E. Regime extraordinário e transitório de proteção dos arrendatários
- Durante a vigência das medidas acima referidas e até 60 dias após a cessação das mesmas em data a definir por decreto-lei, no qual se declara o termo da situação excecional, ficam suspensos:
- A produção de efeitos das denúncias de contratos de arrendamento habitacional e não habitacional efetuadas pelo senhorio;
- A caducidade dos contratos de arrendamento habitacionais e não habitacionais, salvo se o arrendatário não se opuser à cessação;
- A produção de efeitos da revogação, da oposição à renovação de contratos de arrendamento habitacional e não habitacional efetuadas pelo senhorio;
- O prazo indicado no artigo 1053.º do Código Civil [prazo para a restituição do prédio, em qualquer dos casos de caducidade previstos nas alíneas b) e seguintes do artigo 1051.º do Código Civil], se o término desse prazo ocorrer durante o período de tempo em que vigorarem as referidas medidas;
- A execução de hipoteca sobre imóvel que constitua habitação própria e permanente do executado.
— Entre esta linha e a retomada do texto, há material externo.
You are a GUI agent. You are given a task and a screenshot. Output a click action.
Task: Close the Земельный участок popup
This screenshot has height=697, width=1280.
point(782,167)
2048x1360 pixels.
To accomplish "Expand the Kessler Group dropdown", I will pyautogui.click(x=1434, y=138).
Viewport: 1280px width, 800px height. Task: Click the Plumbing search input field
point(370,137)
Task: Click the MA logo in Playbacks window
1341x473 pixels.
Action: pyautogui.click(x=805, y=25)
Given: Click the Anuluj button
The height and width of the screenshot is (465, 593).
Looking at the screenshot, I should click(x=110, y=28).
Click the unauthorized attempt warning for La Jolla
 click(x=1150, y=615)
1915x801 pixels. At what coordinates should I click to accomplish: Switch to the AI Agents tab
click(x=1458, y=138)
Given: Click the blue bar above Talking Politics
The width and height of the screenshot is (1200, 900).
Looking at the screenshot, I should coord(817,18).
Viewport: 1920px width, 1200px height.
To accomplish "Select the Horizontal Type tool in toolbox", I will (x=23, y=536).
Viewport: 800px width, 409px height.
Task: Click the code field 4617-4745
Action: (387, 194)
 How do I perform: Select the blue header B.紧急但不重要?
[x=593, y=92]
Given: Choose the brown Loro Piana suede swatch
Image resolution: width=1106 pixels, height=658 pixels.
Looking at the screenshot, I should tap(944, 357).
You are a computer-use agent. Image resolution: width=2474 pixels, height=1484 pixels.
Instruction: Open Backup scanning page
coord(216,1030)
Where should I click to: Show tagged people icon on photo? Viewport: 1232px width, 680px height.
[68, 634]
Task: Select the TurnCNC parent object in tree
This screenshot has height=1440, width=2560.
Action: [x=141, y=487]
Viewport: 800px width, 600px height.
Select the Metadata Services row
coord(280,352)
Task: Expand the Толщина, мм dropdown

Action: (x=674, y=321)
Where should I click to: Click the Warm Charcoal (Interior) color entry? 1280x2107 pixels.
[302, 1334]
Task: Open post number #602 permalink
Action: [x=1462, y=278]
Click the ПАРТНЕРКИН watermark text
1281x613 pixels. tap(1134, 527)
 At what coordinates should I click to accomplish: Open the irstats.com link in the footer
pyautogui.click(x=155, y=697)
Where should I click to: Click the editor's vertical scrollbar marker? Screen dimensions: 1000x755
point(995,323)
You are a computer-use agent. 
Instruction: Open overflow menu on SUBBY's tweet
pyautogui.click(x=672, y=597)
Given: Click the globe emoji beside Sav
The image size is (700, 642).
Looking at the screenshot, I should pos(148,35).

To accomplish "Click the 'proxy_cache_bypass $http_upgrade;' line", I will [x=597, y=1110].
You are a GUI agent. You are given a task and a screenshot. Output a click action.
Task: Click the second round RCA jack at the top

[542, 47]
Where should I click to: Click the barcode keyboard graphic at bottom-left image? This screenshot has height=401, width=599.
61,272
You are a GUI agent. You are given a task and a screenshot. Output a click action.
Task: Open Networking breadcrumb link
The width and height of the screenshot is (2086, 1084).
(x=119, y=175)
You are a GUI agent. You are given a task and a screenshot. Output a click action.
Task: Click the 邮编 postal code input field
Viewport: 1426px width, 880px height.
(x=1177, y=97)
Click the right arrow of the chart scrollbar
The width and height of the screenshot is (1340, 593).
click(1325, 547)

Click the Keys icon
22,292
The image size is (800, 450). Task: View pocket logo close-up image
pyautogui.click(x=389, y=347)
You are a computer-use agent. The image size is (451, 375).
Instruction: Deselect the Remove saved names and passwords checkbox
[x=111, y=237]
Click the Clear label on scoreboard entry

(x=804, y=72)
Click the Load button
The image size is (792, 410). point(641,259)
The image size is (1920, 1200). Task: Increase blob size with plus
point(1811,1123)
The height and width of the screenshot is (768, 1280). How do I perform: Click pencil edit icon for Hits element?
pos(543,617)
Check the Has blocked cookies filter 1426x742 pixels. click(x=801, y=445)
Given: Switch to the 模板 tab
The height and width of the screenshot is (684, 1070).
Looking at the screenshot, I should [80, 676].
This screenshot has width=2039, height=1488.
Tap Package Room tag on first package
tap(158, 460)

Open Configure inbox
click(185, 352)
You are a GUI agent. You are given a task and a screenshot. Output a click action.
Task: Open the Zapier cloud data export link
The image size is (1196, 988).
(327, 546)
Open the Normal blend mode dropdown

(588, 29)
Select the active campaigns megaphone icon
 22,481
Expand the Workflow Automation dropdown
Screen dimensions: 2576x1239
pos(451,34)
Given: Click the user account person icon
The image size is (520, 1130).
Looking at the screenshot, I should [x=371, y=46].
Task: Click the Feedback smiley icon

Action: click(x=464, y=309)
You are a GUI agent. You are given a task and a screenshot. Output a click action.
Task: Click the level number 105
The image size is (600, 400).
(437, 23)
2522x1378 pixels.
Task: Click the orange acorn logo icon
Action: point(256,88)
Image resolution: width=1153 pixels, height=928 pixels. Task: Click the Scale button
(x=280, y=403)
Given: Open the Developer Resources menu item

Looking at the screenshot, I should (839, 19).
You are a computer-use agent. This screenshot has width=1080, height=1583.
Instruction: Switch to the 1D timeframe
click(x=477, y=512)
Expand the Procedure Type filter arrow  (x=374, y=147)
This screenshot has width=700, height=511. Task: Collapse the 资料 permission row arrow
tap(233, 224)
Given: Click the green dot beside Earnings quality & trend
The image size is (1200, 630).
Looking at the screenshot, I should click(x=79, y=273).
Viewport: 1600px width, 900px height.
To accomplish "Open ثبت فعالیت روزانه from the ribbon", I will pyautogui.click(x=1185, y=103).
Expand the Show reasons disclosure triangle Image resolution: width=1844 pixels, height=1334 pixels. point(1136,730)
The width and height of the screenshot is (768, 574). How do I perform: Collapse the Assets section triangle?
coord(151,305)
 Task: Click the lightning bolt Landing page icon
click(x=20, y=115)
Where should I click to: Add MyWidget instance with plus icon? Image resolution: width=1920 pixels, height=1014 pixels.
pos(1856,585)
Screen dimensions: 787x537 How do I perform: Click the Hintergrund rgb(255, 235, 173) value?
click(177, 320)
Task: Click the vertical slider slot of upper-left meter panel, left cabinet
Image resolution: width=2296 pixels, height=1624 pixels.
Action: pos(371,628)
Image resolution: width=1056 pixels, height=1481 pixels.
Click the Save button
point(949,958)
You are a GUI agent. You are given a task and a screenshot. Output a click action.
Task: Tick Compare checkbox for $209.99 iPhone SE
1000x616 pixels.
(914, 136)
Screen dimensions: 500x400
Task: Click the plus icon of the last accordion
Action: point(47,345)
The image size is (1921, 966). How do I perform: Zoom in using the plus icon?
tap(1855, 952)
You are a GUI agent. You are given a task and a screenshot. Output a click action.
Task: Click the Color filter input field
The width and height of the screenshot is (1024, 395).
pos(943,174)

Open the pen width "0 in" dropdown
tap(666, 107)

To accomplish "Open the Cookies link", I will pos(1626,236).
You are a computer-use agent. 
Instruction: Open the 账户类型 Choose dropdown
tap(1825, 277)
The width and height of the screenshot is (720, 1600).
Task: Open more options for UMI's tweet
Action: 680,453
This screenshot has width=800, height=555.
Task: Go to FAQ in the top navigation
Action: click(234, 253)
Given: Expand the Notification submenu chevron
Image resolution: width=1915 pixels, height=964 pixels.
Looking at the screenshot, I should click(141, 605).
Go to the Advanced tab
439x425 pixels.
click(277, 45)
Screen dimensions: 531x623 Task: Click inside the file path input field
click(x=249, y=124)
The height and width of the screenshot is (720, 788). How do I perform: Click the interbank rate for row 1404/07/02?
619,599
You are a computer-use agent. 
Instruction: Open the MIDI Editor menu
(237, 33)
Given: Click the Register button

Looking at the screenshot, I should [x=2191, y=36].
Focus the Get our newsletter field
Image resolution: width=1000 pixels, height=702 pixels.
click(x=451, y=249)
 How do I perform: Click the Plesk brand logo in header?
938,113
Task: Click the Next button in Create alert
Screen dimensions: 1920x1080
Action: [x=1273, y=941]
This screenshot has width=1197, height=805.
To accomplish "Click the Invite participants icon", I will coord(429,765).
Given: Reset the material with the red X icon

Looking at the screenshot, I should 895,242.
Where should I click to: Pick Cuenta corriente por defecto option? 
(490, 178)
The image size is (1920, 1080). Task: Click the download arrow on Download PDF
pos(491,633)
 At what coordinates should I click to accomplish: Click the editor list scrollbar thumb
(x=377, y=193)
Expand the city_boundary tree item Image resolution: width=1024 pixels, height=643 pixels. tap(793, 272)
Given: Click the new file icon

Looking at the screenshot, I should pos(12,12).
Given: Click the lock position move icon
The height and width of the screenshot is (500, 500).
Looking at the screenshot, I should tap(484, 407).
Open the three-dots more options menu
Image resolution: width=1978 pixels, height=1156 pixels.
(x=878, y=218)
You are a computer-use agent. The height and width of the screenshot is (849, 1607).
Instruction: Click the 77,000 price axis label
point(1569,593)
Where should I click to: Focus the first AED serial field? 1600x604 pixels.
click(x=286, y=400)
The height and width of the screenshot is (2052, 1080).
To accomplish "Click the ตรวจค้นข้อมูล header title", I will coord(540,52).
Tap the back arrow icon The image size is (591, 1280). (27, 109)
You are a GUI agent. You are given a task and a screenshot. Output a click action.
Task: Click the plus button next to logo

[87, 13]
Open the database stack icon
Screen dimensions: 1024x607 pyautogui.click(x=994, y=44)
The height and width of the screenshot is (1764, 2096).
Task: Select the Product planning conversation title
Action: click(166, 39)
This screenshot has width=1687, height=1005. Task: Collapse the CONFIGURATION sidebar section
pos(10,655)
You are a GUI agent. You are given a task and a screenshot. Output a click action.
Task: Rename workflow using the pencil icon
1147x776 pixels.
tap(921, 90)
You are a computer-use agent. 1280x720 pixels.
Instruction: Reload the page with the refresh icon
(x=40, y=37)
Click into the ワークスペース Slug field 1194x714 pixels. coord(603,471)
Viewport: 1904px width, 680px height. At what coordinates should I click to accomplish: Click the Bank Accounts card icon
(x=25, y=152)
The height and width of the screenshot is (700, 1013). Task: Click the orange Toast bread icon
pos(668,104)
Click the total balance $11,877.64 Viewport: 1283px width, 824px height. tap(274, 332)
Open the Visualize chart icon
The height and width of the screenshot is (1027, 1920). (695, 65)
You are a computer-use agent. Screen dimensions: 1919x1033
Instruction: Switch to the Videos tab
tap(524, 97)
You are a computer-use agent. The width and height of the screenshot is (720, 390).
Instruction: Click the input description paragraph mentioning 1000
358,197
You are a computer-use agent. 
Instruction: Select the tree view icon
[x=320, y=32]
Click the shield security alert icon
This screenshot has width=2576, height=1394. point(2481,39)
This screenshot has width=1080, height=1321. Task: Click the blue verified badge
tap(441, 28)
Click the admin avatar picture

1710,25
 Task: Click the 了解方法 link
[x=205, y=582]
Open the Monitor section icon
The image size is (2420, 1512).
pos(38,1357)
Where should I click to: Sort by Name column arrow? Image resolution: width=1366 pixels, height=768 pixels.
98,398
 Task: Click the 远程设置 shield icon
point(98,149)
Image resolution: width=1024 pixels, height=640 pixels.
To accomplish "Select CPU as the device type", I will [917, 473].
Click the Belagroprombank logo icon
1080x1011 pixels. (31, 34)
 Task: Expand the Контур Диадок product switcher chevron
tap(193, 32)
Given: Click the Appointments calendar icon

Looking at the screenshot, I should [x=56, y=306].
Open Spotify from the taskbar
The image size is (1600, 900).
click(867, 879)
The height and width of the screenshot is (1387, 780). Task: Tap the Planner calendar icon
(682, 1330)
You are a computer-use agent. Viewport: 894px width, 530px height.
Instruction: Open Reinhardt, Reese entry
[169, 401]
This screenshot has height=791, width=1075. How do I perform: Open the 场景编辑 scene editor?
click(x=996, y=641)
F. Prescrição e caducidade
Os prazos de prescrição e de caducidade relativos a todos os tipos de processos e procedimentos ficam igualmente suspensos.
G. Entrada em vigor e duração
Estas medidas produzem efeitos desde o dia 9 de março de 2020, com exceção das referentes aos processos urgentes e ao INPI, as quais entram em vigor no dia 7 de abril de 2020, e do regime extraordinário e transitório de proteção dos arrendatários, o qual produz efeitos a 12 de março de 2020.
Este regime vigora até à declaração, por decreto-lei, da data da cessação da situação excecional de prevenção, contenção, mitigação e tratamento da infeção epidemiológica por SARS-CoV-2 e da doença COVID-19.